COMMUNICATIONS
着任のごあいさつ
京都放浪
ザヘラ・モハッラミプール(特任助教)
2025年8月8日
京都国立博物館の特別展「日本、美のるつぼ―異文化交流の軌跡―」*で、高台寺に所蔵される豊臣秀吉所用の陣羽織が展示されている。日本に伝わった「異文化」の中にペルシアの足跡がちらっと見える。南蛮船がもたらしたというサファヴィー朝ペルシアの絨毯。動物が絡み合って闘う文様が織り込まれた絨毯を陣羽織に仕立てるとは、面白い発想だ。そういえば、祇園祭の山鉾にも絨毯がかけられている。京都は、これから私をどんな旅に導いてくれるのだろうか。
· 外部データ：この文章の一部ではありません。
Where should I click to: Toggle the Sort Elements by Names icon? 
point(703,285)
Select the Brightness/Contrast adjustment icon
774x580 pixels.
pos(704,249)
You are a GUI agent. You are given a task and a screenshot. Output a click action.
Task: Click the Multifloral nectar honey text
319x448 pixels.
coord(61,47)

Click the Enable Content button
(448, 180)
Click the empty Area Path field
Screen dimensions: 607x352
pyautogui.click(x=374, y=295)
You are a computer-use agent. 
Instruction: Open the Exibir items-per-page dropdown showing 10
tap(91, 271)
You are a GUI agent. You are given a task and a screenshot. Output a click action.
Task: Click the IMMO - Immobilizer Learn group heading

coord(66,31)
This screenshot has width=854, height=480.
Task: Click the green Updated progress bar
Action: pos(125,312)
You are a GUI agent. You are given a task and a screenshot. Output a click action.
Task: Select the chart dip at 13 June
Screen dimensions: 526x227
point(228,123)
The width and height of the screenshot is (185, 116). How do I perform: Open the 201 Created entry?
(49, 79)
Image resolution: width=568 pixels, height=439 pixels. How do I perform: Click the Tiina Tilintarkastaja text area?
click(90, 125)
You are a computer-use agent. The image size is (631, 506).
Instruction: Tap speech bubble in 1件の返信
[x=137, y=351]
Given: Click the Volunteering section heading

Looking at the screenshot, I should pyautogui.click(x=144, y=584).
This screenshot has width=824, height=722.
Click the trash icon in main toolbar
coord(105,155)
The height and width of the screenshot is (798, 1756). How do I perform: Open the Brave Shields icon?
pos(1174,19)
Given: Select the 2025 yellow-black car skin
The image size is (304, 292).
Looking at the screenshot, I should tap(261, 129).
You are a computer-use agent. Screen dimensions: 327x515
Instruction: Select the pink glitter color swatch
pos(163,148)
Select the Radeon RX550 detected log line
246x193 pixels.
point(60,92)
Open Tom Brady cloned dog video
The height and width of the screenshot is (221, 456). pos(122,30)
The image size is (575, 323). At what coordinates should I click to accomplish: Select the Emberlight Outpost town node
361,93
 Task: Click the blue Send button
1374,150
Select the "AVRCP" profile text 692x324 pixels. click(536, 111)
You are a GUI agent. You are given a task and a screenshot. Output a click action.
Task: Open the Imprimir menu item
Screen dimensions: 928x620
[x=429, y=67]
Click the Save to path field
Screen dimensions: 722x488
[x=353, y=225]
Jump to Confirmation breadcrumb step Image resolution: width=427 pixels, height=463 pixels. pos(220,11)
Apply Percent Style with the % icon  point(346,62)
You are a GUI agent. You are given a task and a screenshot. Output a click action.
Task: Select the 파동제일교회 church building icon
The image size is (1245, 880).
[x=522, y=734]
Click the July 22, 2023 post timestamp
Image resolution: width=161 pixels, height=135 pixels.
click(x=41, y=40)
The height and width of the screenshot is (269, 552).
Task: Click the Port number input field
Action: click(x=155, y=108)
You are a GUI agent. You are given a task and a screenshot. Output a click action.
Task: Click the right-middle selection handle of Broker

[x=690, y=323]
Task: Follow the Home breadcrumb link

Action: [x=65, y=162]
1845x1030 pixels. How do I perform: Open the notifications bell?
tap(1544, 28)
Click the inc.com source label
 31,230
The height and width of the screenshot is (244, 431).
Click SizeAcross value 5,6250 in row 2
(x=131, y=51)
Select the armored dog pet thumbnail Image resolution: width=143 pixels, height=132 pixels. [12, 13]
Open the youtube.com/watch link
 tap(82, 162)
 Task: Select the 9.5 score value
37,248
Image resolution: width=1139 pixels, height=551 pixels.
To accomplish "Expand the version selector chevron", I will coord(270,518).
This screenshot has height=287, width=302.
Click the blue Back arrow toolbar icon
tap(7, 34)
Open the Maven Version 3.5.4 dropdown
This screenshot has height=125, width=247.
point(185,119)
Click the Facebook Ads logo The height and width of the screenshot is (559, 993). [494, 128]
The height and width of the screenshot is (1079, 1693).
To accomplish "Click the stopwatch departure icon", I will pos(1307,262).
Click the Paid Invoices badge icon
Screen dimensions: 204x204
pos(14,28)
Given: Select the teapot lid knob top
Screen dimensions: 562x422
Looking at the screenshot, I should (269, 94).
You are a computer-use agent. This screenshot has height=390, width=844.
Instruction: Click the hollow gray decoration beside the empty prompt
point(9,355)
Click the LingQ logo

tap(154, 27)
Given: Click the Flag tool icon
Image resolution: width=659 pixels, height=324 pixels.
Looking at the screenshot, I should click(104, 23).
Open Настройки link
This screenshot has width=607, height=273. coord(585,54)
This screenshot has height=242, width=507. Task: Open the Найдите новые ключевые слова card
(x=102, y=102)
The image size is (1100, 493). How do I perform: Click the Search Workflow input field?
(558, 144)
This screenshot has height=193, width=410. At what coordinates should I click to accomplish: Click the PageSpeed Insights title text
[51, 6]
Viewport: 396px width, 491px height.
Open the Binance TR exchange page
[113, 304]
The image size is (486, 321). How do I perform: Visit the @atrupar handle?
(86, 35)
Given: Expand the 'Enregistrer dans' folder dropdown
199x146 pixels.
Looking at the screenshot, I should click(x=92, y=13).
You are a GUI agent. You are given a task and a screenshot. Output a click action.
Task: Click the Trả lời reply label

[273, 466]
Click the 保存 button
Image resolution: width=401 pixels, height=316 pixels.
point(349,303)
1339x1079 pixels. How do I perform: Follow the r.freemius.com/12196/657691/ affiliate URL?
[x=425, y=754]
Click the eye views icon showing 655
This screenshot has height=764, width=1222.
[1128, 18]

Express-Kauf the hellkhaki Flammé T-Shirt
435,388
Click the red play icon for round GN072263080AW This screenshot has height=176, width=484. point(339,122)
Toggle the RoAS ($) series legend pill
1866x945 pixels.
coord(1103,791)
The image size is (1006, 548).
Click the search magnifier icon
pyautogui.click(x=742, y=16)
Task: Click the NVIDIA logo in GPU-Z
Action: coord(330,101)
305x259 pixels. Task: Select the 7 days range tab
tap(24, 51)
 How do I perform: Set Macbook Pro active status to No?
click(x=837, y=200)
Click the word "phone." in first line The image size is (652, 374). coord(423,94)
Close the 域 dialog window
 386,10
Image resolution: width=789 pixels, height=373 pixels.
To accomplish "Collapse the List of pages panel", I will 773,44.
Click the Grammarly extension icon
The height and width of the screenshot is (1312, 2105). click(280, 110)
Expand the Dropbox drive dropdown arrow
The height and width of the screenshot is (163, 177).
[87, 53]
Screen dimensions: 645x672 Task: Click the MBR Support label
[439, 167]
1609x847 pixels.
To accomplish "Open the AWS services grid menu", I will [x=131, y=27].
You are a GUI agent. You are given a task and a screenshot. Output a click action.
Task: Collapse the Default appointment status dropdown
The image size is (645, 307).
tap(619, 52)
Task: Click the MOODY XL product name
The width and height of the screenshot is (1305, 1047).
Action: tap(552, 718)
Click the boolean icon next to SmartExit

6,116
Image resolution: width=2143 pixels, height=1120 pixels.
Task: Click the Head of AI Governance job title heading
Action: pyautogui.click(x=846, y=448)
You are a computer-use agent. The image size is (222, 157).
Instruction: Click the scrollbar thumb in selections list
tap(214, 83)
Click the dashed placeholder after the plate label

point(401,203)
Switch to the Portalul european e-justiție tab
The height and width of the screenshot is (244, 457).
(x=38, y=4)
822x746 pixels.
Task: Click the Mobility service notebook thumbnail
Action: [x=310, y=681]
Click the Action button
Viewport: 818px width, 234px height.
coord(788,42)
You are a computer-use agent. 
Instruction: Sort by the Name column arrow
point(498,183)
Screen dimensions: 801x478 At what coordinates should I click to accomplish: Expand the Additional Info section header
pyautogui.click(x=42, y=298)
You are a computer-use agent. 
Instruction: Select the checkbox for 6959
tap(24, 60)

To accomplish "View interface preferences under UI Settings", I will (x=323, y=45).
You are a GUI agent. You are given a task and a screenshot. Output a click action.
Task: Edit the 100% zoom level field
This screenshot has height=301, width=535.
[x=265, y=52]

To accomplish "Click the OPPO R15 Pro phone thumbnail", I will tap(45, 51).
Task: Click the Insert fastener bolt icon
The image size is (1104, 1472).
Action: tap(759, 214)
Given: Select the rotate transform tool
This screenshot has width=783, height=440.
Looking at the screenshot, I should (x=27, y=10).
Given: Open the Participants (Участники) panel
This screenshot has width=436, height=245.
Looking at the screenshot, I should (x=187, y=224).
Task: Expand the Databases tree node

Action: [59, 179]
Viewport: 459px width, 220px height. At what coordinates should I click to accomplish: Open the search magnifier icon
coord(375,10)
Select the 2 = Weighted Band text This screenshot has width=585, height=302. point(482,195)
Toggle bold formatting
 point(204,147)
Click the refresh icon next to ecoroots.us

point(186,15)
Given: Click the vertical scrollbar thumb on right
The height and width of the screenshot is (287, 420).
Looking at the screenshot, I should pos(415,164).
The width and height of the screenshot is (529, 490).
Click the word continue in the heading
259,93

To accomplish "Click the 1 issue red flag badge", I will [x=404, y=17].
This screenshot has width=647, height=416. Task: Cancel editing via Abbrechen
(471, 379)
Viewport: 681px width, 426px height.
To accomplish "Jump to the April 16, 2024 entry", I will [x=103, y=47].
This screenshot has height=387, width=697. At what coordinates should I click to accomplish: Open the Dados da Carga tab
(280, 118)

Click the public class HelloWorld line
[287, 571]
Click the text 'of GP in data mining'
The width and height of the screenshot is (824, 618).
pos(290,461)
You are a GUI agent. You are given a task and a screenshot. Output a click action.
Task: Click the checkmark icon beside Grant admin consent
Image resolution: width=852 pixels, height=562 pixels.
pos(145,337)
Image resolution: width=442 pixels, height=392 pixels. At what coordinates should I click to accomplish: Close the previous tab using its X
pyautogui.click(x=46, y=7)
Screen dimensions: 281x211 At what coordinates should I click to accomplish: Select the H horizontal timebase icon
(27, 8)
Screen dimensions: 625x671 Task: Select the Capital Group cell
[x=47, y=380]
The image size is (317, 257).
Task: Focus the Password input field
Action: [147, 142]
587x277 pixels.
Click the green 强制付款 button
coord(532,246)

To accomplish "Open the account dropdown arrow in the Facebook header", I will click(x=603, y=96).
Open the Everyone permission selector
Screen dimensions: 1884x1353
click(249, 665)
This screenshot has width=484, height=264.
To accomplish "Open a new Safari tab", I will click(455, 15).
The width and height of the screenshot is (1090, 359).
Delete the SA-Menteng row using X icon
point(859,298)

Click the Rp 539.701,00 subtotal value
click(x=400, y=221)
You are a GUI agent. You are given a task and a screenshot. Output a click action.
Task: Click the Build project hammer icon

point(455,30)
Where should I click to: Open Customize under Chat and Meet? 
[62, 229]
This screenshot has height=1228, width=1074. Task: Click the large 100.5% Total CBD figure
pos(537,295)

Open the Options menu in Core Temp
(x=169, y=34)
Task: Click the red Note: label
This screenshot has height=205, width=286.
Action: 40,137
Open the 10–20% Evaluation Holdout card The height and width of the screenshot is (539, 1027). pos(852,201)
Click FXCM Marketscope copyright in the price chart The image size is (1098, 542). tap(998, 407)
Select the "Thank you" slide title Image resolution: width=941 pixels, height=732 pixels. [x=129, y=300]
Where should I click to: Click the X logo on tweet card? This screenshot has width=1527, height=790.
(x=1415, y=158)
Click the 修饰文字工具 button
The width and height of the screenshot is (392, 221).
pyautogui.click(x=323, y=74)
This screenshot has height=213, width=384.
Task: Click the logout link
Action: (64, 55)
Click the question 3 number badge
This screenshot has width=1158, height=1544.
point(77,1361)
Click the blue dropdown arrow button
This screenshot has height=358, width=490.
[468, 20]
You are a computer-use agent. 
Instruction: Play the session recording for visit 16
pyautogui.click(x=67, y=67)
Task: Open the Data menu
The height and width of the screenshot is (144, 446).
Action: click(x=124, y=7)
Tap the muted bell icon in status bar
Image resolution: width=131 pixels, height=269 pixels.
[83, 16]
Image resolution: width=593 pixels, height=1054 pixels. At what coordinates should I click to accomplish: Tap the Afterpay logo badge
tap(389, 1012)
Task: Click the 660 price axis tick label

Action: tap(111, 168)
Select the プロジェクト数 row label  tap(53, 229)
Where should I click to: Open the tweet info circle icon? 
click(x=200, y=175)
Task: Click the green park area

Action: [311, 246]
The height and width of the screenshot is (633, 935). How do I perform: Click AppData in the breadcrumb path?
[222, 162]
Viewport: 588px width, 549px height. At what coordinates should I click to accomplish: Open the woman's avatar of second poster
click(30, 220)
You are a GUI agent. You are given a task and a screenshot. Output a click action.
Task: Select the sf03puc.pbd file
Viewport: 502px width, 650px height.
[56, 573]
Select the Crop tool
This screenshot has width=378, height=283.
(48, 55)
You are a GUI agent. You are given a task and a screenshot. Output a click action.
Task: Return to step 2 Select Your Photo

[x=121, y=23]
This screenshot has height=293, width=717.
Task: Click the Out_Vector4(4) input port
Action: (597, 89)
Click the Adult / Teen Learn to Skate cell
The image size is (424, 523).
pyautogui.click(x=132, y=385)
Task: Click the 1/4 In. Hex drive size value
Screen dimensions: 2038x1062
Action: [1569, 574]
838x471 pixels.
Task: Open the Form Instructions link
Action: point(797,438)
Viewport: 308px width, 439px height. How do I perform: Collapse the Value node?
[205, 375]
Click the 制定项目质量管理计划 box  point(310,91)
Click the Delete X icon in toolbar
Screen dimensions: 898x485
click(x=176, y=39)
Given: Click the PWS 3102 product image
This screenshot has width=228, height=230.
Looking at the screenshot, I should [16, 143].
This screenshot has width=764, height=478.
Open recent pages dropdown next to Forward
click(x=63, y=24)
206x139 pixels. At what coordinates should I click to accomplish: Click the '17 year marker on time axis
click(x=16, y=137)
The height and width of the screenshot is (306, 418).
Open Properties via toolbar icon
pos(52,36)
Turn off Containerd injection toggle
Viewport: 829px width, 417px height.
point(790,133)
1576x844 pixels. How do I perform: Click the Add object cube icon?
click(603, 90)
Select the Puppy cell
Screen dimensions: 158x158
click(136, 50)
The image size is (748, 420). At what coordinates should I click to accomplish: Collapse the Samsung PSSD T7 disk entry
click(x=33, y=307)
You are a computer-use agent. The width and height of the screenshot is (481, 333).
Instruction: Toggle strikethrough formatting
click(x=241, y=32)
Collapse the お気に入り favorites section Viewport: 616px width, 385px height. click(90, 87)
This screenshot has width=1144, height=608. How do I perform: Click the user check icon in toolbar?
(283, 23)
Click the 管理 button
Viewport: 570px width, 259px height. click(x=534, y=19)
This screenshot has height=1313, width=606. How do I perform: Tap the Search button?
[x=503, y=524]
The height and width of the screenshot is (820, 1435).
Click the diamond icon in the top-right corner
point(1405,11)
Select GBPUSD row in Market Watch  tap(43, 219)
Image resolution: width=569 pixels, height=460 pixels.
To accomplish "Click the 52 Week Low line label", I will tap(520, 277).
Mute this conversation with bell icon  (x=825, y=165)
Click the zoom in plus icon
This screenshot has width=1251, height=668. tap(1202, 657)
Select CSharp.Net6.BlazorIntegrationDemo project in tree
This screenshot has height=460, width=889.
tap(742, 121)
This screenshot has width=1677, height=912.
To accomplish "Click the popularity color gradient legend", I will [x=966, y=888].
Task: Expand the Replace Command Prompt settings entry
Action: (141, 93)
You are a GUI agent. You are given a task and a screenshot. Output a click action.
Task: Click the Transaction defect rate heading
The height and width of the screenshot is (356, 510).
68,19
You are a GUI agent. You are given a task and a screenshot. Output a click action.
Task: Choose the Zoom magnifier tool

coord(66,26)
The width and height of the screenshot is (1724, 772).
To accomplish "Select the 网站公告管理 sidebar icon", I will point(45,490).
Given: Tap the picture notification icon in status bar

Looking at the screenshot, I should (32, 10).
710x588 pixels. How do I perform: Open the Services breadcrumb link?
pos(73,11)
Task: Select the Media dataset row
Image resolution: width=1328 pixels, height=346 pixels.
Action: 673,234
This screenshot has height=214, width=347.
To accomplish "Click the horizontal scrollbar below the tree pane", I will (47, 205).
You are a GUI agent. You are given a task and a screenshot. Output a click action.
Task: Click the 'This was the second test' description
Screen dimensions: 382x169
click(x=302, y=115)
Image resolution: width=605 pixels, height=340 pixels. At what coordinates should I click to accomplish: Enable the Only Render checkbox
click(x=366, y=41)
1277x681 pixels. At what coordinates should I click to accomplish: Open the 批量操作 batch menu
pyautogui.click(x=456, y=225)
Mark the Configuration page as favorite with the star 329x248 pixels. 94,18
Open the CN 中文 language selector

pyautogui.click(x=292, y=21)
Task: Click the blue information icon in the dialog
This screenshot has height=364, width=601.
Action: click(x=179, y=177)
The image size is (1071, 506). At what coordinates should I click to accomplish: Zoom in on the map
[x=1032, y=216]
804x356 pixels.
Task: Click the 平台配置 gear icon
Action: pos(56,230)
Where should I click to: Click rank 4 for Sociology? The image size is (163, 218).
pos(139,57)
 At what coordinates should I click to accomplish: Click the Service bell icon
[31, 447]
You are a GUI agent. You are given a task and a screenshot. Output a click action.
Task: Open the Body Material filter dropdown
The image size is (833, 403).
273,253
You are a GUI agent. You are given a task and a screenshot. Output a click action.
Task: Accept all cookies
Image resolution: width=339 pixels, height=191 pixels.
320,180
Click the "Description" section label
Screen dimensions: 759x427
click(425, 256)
2024年秋から上廣国際日本学研究部門の特任助教として着任しました。近代日本におけるペルシア観の形成をテーマに、特にペルシア美術のヒストリオグラフィーに焦点をあてて研究しています。日文研の存在を初めて知ったのは、大学院生の頃に読んだ井上章一先生の『法隆寺への精神史』(弘文堂、1994年)がきっかけですが、いつか日文研が自分の職場になるとは思いもよりませんでした。今後、研究を進めるとともに、少しでも次世代の研究者に役立つ仕事ができればと思っています。どうぞよろしくお願いいたします。